Una clase dirigente que no procede de los grandes templos de la sabiduría, que resulta chabacana en sus modales, impredecible en sus actitudes, que desprecia los valores y que, en todo caso, los subordina a sus intereses, que trivializa los mensajes políticos buscando el chiste fácil o la ira incontenida, se ha convertido en la principal amenaza a la supervivencia de las democracias. Las fuerzas armadas, como principal instrumento de esta clase dirigente, difícilmente puede abstraerse a esta realidad, y más bien se siente atraída por llamadas evocadoras de un orden mundial que, por mucho que nos empeñemos, no existe. El mundo se vuelve caótico y ni siquiera los autoritarismos son capaces de manejar ese mundo que adopta vida propia.

¿Puede Europa seguir siéndolo si renuncia a sus valores en aras de un pragmatismo o una seguridad? La compra de voluntades por parte de los enemigos autoritarios a través de los medios de comunicación y la incorporación a sus filas de muy bien pagados asesores políticos, que tienen abiertas las puertas del poder en Europa producen resultados mucho más tangibles que las interminables reuniones de los órganos colegiados occidentales, incapaces de llegar a acuerdos y, en caso de conseguirlos, son inhábiles para implementarlos.

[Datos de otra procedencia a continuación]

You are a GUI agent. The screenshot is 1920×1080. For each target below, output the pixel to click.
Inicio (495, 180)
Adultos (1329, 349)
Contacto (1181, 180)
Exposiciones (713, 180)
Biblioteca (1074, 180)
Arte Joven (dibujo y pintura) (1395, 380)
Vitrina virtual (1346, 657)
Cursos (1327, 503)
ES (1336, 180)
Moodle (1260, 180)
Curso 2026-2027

La democracia siempre puede triunfar frente a estos modelos o cantos de sirena si es útil y para ello es necesario reemplazar el tejido del poder, en el que la templanza y la moderación sean sus principios regidores. La democracia no es cálida, ni fría, sino templada, requiere de unos valores morales transparentes y elevados y debe alejarse de la propaganda y el griterío, del escándalo y del insulto y centrarse en resolver problemas y en no empeñarse en arreglar lo que ya está roto, ante la incapacidad de dar noticias que generen una fuerte y contundente respuesta negativa.

La política de la patada adelante solo puede conducir al final de las democracias y, por ende, del sistema económico. La tesis de no dejes para mañana lo que puedes hacer pasado mañana se ha convertido en la máxima de la acción política, muy diferente de la que rige en los países autoritarios, de no dejes para hoy lo que pudiste hacer ayer. La tesis de endeudar a las futuras generaciones, simplemente por una razón estrictamente epicúrea, asegurando el placer actual creando una ilusión óptica de que esto no afectará a nuestro posicionamiento estratégico actual, es una falacia.

El conflicto mundial al que nos encaminamos es complejo y el ocaso de las democracias traerá años de guerras, hambrunas y destrucción. Sólo un reforzamiento de las estructuras democráticas de poder y la exaltación de unos valores nuevos basados en el respeto y la libertad evitarán un desastre, para el que no hay fuerzas armadas capaces. Volvemos a la ley, no del más fuerte, sino a la de los que no tienen el más mínimo pudor en perder la empatía para llevar a sus pueblos a la guerra, simplemente por una superioridad moral. Ya no serán guerras por el petróleo, las materias primas o para evitar el hambre; lo serán simplemente por derrocar a los diferentes para alcanzar una superioridad racial, nacional y, sobre todo, para perpetuar los modelos autoritarios, que necesitan de la permanente tensión del conflicto para subsistir.